Sinclair asks Roddy (Roderick) to write out in detail the events leading up to the murder of Lachlan McKenzie and his kin.  In addition, he sets about getting Roddy examined by a criminal psychiatrist (though he is not called thus in those times) about the possibility of Roddy being insane at the time of the murder.  This is the only thing that will acquit him.

Through Roddy's memoirs we learn how the events came about. Roddy feels the bad things started happening when his mother died, or when the two Iains died, both his uncles.  He was left alone at home with his older sister Jetta and younger twins who were very little. And his father, of course, John Macrae.

They were a family of Crofters in the remote place called Culduie near Applecross Village in Scotland.  They were very poor, renting a small farm to croft to get along.  Things got worse for them when a neighbour called Lachlan McKenzie became the Constable in their little village.  He was not well disposed towards the Macraes and harassed them at every given opportunity.  

Roddy's memoirs consist a part of the book and serves to give us a look at all the events that led to the murders.  After that comes cherry on top of the cake for the readers.

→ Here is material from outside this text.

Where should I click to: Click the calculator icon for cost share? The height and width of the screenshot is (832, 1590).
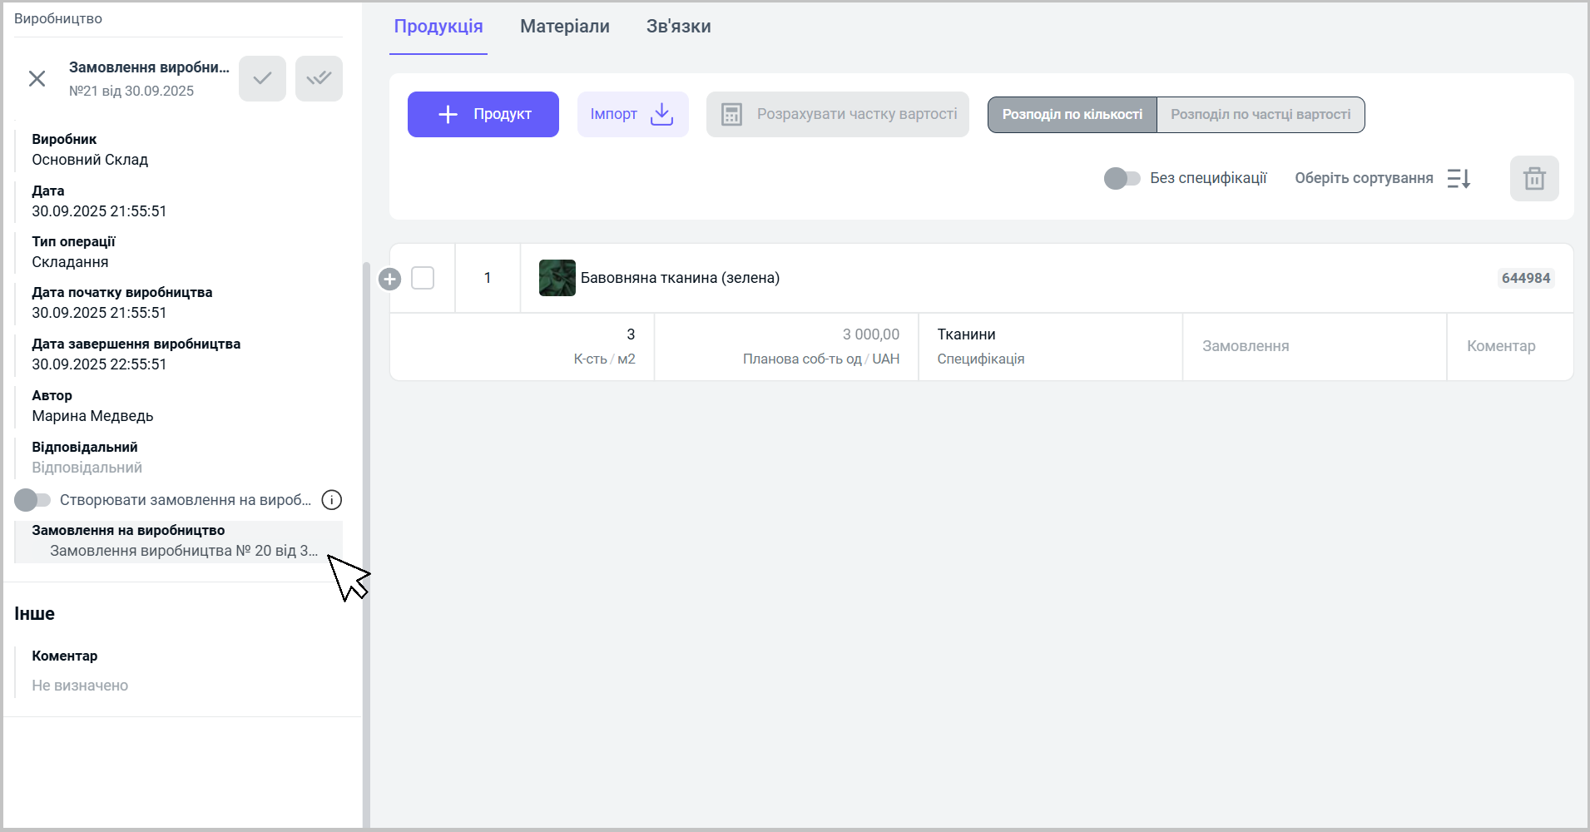pyautogui.click(x=731, y=115)
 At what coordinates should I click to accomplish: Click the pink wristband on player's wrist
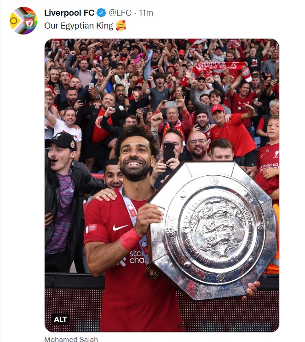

We get a magnificent look at how the case was conducted in the court of Lord Justice-Clerk, Jury, Prosecutor Gifford and Defending lawyer Sinclair.  Witnesses are examined, evidence is produced, the lawyers argue their versions, the people in the gallery are entertained and the reporter Philby of Times sends out lovely dispatches.

We are treated to how the Law maintains its solemnity despite the circus around it.  The author who speaks in a very different, rather droning voice when Roddy's memoirs are being recounted, becomes different, more energetic, descriptive, when giving us the court scenes.

At no point does the reader feel manipulated into liking the cold-blooded murderer.  We are merely shown the reason why he picked up arms. The extreme poverty, the pathetic life of the Crofters in 19th Century Scotland is shown vividly to us.  Historical dramas usually talk about nobility - the well heeled aristocracy who saunter about the countryside not heeding the poor men to whom they owe their wealth.  Here we get to see the men who tipped their hats at the aristocrats in the usual historical novels, and their beggarly lives.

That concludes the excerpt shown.